Activity = Go to the line that includes "Given: Click the top 7 on first reel" and retype it, then every line after it to the end of the data, adding nothing.

⟨

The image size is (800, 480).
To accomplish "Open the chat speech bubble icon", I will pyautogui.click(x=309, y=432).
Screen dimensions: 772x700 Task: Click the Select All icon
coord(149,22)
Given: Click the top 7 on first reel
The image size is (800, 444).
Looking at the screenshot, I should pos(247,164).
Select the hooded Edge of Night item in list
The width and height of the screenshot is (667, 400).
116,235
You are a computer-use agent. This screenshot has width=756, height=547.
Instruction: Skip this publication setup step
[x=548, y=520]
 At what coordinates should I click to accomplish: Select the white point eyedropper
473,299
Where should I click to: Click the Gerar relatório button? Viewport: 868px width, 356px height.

⟩

Task answer =
Given: Click the top 7 on first reel
The image size is (800, 444).
Looking at the screenshot, I should pos(247,164).
Select the hooded Edge of Night item in list
The width and height of the screenshot is (667, 400).
116,235
You are a computer-use agent. This screenshot has width=756, height=547.
Instruction: Skip this publication setup step
[x=548, y=520]
 At what coordinates should I click to accomplish: Select the white point eyedropper
473,299
Where should I click to: Click the Gerar relatório button? Viewport: 868px width, 356px height.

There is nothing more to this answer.